Connecticut’s new second-hand smoke — wood-burning appliances
Wood smoke has become the new “second hand” smoke and it is making thousands of people sick across the country. The components of wood smoke are virtually the same as cigarette smoke and yet wood smoke is hardly regulated while cigarette smoke is highly regulated.
The general public is unaware of the dangers of wood smoke exposures and therefore public opinion is not on the side of regulations. This has been a major problem when states have tried to regulate wood smoke emissions that affect the health of families who live near wood smoke emissions.

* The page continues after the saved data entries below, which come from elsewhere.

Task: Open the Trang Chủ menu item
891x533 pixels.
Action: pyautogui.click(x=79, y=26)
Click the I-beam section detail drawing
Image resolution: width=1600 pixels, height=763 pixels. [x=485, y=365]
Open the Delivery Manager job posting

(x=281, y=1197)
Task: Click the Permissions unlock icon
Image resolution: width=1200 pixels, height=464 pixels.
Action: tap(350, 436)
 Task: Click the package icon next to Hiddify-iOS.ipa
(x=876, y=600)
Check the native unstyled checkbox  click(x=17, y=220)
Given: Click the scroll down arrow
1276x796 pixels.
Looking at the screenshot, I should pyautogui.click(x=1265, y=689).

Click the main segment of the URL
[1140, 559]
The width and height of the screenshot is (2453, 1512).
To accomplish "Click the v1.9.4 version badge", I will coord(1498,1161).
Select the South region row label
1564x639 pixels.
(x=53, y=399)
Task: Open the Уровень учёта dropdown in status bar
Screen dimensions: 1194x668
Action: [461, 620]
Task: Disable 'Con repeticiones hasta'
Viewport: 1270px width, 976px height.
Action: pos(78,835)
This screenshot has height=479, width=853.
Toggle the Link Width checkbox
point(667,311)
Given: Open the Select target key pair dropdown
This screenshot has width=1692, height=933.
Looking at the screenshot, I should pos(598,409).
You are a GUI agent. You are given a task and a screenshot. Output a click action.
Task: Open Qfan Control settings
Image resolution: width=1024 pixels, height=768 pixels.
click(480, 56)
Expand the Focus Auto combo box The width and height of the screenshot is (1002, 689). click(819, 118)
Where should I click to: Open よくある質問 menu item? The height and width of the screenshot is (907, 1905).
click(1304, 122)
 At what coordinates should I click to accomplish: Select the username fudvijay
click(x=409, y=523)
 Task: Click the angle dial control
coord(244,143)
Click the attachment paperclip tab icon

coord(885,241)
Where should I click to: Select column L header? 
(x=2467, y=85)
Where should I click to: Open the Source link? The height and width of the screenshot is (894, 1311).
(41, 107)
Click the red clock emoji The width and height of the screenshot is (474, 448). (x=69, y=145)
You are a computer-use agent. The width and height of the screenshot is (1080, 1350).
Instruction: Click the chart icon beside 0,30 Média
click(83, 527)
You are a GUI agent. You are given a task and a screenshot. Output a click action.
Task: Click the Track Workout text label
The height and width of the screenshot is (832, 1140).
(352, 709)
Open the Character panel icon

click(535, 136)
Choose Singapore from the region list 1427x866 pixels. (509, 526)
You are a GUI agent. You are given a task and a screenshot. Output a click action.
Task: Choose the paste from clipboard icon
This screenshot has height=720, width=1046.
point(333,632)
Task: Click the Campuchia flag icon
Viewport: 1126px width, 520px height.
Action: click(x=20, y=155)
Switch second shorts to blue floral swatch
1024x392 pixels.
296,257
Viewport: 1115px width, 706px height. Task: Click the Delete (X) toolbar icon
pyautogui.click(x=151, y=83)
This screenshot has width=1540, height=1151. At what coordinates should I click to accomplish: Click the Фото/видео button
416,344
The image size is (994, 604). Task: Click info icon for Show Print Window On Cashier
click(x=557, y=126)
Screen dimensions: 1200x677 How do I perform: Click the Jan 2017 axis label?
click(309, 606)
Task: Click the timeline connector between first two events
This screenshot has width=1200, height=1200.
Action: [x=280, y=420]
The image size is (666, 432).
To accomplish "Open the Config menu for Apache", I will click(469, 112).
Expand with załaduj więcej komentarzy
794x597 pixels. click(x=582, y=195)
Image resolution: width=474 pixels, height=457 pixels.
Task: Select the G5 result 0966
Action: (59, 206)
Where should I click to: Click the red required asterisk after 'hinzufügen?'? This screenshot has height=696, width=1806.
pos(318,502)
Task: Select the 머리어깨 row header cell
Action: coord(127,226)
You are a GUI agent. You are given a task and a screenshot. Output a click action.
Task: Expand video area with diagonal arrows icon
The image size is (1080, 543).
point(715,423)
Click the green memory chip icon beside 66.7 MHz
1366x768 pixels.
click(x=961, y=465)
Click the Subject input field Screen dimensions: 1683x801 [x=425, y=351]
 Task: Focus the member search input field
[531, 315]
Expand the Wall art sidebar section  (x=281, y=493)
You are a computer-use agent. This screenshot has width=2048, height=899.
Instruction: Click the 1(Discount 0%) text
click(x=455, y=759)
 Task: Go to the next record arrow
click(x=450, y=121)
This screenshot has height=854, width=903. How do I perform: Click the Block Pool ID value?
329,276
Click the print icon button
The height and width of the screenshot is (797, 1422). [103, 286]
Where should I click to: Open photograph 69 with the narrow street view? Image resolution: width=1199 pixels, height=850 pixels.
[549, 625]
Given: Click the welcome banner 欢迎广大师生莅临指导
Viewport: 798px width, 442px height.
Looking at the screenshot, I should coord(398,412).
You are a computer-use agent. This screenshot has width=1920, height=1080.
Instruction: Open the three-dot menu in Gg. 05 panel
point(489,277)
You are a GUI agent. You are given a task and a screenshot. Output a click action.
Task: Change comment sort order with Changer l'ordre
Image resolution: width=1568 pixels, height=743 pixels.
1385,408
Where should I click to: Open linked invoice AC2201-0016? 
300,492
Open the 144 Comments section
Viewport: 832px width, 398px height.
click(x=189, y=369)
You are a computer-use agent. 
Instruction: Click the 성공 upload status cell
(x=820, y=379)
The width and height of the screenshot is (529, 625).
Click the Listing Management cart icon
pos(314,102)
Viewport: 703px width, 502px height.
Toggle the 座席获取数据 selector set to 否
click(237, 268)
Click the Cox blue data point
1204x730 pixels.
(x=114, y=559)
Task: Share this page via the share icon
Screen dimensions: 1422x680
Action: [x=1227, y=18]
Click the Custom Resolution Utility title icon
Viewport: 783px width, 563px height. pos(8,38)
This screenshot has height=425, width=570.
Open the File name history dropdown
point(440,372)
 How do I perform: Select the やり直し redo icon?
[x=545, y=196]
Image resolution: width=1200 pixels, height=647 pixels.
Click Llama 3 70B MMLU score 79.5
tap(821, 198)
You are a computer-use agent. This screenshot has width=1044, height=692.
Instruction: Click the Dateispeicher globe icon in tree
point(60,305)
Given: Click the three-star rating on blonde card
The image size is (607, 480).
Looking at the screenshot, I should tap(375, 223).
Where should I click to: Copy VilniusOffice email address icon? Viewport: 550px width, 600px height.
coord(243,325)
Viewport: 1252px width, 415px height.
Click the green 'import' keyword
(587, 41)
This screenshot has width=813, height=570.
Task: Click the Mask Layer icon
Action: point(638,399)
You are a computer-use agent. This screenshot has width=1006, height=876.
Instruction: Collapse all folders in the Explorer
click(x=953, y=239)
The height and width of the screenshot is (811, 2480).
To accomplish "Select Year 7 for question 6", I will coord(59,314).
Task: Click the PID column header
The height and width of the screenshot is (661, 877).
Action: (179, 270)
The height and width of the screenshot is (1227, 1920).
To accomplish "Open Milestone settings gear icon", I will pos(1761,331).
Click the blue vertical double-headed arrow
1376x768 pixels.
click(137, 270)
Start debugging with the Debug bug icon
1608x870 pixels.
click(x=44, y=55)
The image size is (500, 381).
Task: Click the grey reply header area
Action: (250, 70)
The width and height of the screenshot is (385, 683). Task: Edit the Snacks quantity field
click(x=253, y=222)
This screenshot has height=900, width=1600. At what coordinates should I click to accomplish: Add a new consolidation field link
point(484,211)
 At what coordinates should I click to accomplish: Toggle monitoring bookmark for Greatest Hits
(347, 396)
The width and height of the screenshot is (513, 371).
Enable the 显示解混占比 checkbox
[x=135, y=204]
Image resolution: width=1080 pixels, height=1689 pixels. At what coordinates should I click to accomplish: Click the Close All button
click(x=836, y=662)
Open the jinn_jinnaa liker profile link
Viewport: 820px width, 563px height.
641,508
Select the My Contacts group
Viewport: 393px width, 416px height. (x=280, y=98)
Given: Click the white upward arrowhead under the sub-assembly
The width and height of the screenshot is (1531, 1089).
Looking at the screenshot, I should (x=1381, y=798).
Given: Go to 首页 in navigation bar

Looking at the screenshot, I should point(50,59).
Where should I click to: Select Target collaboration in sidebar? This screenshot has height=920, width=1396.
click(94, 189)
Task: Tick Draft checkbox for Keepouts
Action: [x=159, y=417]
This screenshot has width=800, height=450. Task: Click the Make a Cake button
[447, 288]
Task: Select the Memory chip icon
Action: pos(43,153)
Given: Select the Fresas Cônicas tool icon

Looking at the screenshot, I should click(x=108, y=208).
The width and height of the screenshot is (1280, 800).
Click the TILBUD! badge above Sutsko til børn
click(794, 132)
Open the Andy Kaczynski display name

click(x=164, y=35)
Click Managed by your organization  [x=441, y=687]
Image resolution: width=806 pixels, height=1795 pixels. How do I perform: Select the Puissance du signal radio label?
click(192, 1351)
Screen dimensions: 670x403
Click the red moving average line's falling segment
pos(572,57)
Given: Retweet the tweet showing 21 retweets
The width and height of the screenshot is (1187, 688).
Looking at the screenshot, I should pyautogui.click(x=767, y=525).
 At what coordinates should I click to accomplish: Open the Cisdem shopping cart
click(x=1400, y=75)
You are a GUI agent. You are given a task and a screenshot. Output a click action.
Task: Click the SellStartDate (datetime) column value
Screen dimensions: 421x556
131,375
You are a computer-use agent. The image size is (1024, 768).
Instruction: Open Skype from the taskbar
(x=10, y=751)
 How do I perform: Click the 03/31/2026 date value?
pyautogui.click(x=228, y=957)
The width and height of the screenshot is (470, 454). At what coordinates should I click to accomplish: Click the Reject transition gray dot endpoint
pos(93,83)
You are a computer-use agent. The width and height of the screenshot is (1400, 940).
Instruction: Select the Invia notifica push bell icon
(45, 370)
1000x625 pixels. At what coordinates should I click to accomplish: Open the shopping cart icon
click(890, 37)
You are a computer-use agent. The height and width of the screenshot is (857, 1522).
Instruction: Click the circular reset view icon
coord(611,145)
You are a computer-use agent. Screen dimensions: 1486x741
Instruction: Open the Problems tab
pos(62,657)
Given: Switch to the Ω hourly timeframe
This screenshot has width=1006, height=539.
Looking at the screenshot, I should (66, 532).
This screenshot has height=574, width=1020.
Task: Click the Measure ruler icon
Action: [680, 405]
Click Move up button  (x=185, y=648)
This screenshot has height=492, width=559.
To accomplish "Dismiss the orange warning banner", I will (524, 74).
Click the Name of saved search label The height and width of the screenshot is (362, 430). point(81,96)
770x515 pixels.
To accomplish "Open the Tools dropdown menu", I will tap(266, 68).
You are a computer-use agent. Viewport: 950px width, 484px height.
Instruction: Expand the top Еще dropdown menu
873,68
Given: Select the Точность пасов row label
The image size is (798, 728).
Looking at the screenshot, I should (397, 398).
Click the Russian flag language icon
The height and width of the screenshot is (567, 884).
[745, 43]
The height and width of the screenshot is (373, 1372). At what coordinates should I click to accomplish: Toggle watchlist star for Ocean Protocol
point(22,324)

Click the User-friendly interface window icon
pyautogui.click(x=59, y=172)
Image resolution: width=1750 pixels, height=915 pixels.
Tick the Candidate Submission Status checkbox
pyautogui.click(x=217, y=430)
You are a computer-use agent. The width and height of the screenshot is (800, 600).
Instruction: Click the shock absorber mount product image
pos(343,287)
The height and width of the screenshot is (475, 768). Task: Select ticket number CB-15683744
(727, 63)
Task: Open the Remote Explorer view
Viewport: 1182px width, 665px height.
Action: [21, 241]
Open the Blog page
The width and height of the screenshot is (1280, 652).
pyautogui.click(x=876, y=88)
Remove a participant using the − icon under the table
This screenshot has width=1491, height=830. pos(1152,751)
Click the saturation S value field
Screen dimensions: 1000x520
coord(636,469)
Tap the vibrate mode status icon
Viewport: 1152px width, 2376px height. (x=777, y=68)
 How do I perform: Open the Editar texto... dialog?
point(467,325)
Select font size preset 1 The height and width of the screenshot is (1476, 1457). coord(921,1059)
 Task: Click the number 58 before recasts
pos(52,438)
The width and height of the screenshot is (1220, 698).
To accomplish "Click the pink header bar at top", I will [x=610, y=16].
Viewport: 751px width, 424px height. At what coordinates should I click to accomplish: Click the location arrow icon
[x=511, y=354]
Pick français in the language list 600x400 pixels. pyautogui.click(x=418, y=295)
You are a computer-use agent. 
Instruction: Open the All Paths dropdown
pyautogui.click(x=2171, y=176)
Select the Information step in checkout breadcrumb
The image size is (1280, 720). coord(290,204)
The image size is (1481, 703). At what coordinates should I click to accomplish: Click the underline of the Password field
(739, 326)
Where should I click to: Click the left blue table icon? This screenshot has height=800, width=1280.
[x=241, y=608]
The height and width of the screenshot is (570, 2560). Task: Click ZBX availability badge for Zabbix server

Theh EPA’s own website states, “Fine particle pollution resulting from wood smoke can lead to a variety of health effects particularly affecting those with lung disease, asthma, COPD, and heart disease. Children, teenagers, older adults, and new or expectant mothers may want to take precautions and limit their exposure to protect their health and the health of their babies. Fine particle pollution can trigger asthma attacks, impair lung development in children, increase symptoms of COPD and cause coughing, wheezing, and chest tightness. For people with heart disease, particle pollution is linked to heart attacks, irregular heartbeat, heart failure, and stroke.”
Recreational outdoor wood burning with fire pits, chimineas and other outdoor appliances is growing, and having the front page of the home section of the Hartford Courant promote recreational wood burning with these appliances certainly does not help. The people who live next to these wood burning recreational appliances are complaining that they are making them sick and deprive them of being able to breathe clean air.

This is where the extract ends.